What is Crypto Bear Market?
Numerous cryptocurrency collapses have taken place since the birth of Bitcoin in 2009, some of which have destroyed certain altcoins. Not many investors are aware of the crashes since they occurred in less popular types of cryptocurrency or without widespread media attention.
Despite the losses, though, Bitcoin, which serves as the de facto standard for cryptocurrencies, hasn’t seen any protracted bear markets.
When the price of important cryptocurrencies, such as Bitcoin, has fallen by at least 20% from recent highs and is continually falling, it is said to be a bear market for cryptocurrencies. A crypto bull market, on the other hand, is one in which the value of the main cryptocurrencies is increasing.
Bitcoin fell from about $20,000 per coin to a little over $3,200 in a couple of days in December 2017, becoming one of the most well-known crypto collapses. Following that, it skyrocketed, reaching more than $65,000 per coin in April 2021 before plummeting below $32,000 in May.
Why Is It Called a Bear Market?
The phrases bull and bear markets are derived from stock trading, and according to some stories, they derive from the attack method of each animal – a bull would rush with its horns pointed skyward. A bear, on the other hand, towering over and swipes down its opponents.
The Parallels Between Cryptocurrency and Stock Bull and Bear Markets
Investors are unfamiliar with the performance of bitcoin amid a stock market downturn. The last genuine, continuous stock market downturn happened between 2007 and 2009. Bitcoin had just been debuted and was getting interested, though not yet accepted.
While determining whether a market is in a bull or bear market in stocks or cryptocurrencies needs a technical study of values, there are numerous other factors that both markets share:
Both equities and cryptocurrencies experience value fluctuations over time, but cryptocurrencies are more susceptible to them because of market liquidity restrictions and a less developed derivatives market.
- Trader Sentiment
A bear market may be predicted in both the stock market and the cryptocurrency market by negative trading sentiment. However, in both situations, contrarian traders can view market declines as a chance to purchase cryptocurrencies at a bargain.
- Outside Influences
Bear markets in stocks and cryptocurrencies can be a reflection of outside circumstances that alter how investors value a certain asset. These variables may include the size of the economy generally, interest rates, or geopolitical variables.
What Are the Signs of a Crypto Bear Market?
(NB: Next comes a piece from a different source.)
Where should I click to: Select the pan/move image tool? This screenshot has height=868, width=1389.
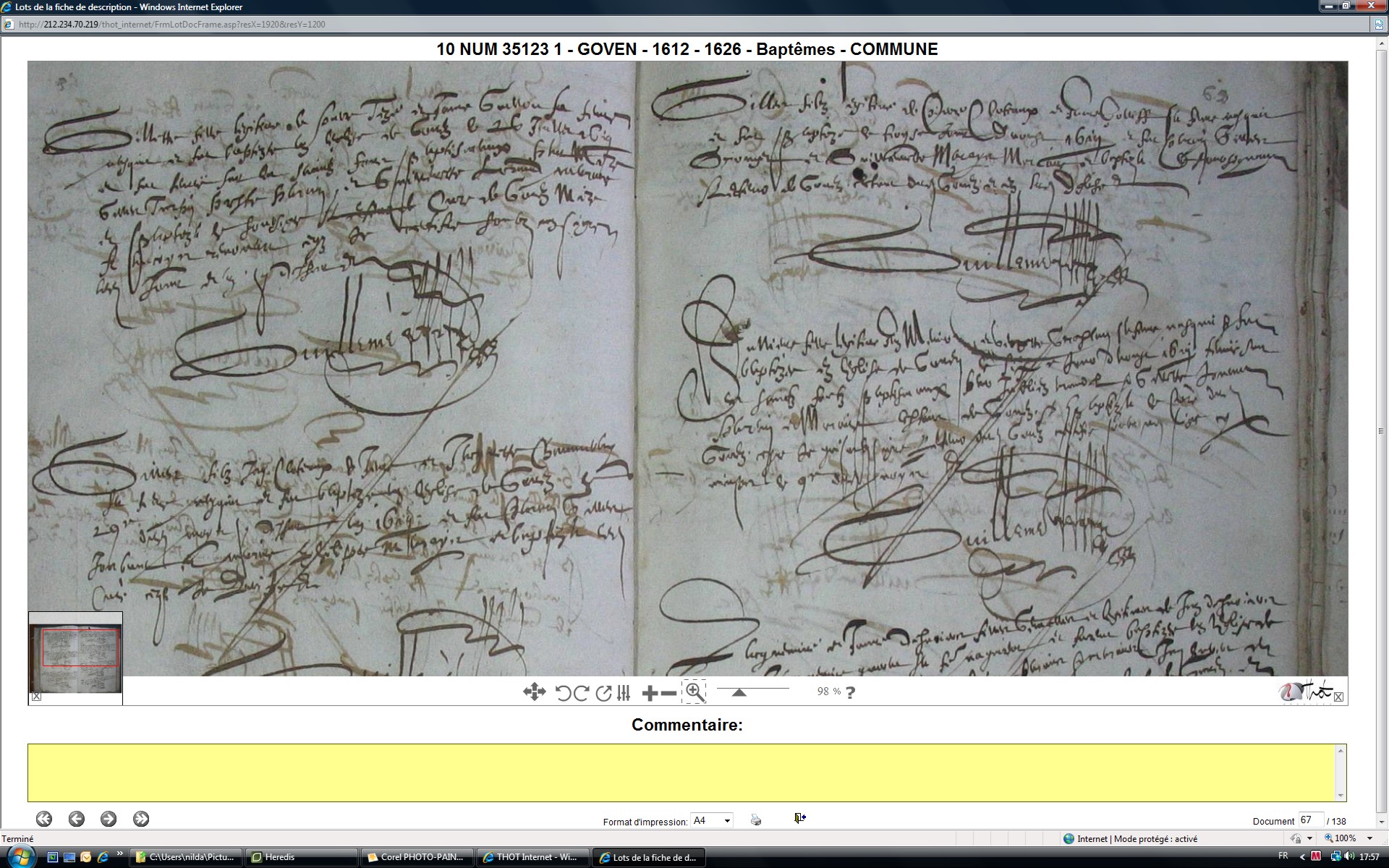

The phrase “buy low, sell high” is one of the most well-known in all of investing. It is, in four words, how investors profit. And because of this, recognizing when a bear market is approaching or is about to finish may be quite important for cryptocurrency investors.
This is where things become challenging due to the relatively young of the cryptocurrency sector. Economists, analysts, and traders may search through decades, if not centuries, of stock market data to discover the patterns and events that occurred shortly before a bear market transformed into a bull market and vice versa. Contrarily, Bitcoin was introduced in 2009.